### Text shown:
========================================

Reading a friend’s memoir feels a bit like voyeurism. Reading a friend’s memoir of their husband, whom you have never met, feels a lot like voyeurism. When my friend Ericka Andersen sent me her new book Leaving Cloud 9, about her husband’s childhood and journey into adulthood, I let it sit on a shelf for months. It felt strange delving into his world in this way; a man I have only seen photos of over the last decade or so of their relationship.
While I was on vacation last week, I brought Ericka’s book with me after listening to her and one of my best friends, Mary Katharine Ham, discuss it on The Federalist podcast. Ericka’s husband Rick’s childhood sounded like mine in a lot of ways, and I was incredibly curious how someone like Rick ended up with someone like Ericka. Ericka, like my husband Seth, had a freakishly normal and loving childhood, and I admired her, as I admire Seth, for jumping into a relationship with someone with as much baggage as a 747.

========================================

[Page and screen pointing data]
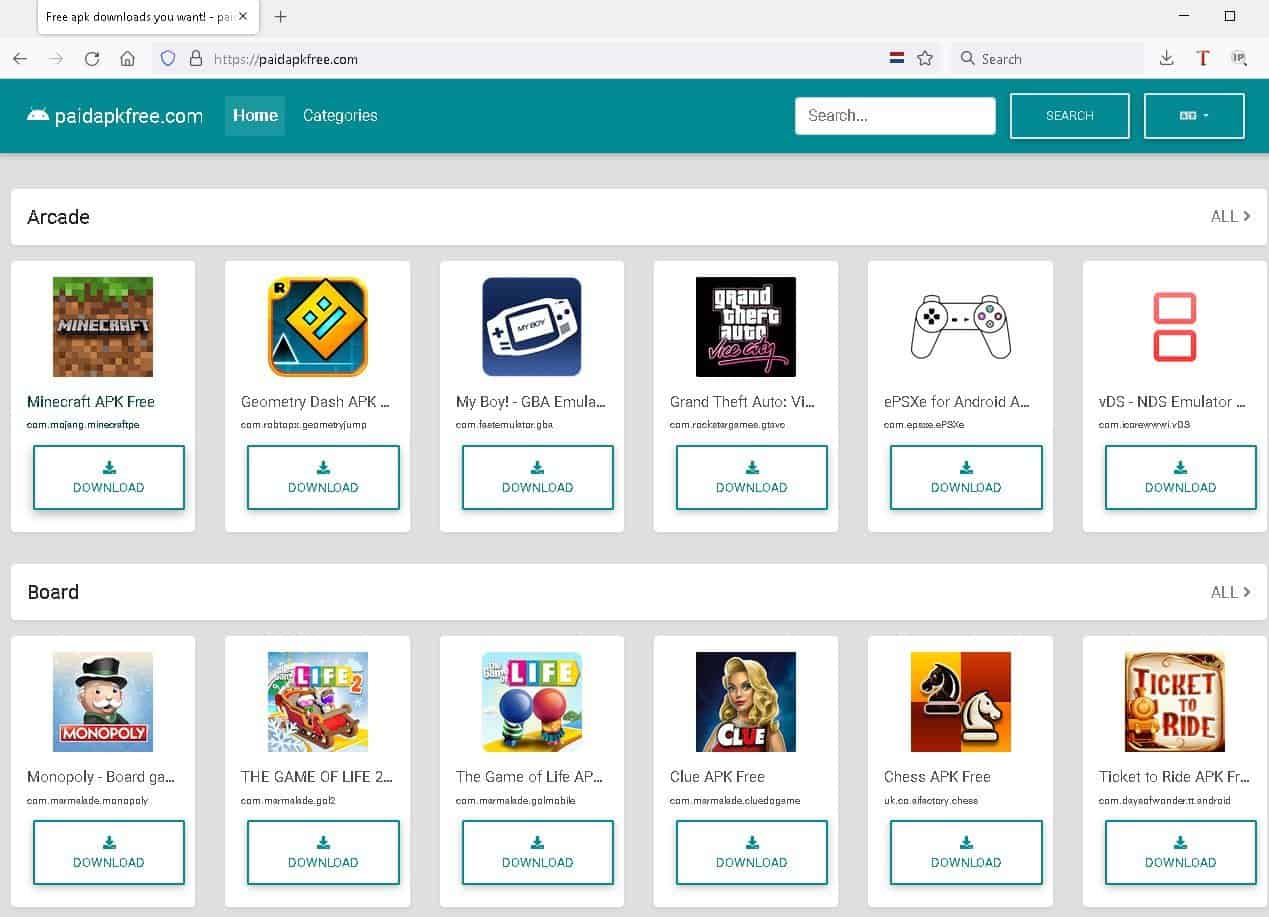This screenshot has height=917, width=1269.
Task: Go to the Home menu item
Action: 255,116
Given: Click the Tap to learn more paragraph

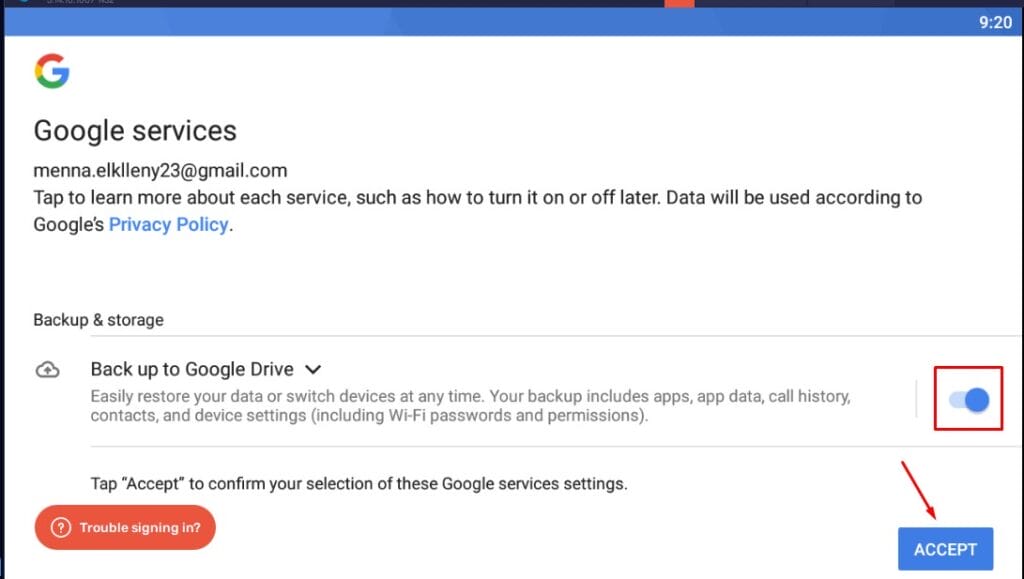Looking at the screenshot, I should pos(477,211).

========================================

### Work to do:
1. In the memoir review, why did the writer leave Ericka's book on a shelf for months?
2. Carry on with the memoir review, picking up after its last sentence.

### Answers for the tasks:
1. Reading a friend's memoir about a husband the writer had never met felt a lot like voyeurism. Delving into Rick's world that way felt strange, since the writer had only seen photos of him over the decade or so of the couple's relationship.

2.
Like Ericka, Seth was raised in an intensely normal and loving home. Seth and I had different childhoods in many ways: his parents are still married, mine divorced when I was a toddler; I grew up poor, he was upper middle class; he grew up in a committed Jewish home, we were a vague mix of Catholic and Reform Jewish; I bounced around from apartment to apartment and eventually to a trailer park every six months, his parents still own his childhood home. Like Ericka and Rick, you could never imagine the two of us getting together. In Leaving Cloud 9, Ericka explains the social science research indicating how increasingly rare it is for people of Ericka and Seth’s socioeconomic background marrying people like Rick and me.
Like all marriages, ours isn’t perfect. Yes, we have a podcast together, we tweet each other jokes constantly, but like all couples, we have our ups and downs. We have the same stresses as everyone else; it’s probably a good thing that Seth’s stresses are not mine, and my stresses are not Seth’s.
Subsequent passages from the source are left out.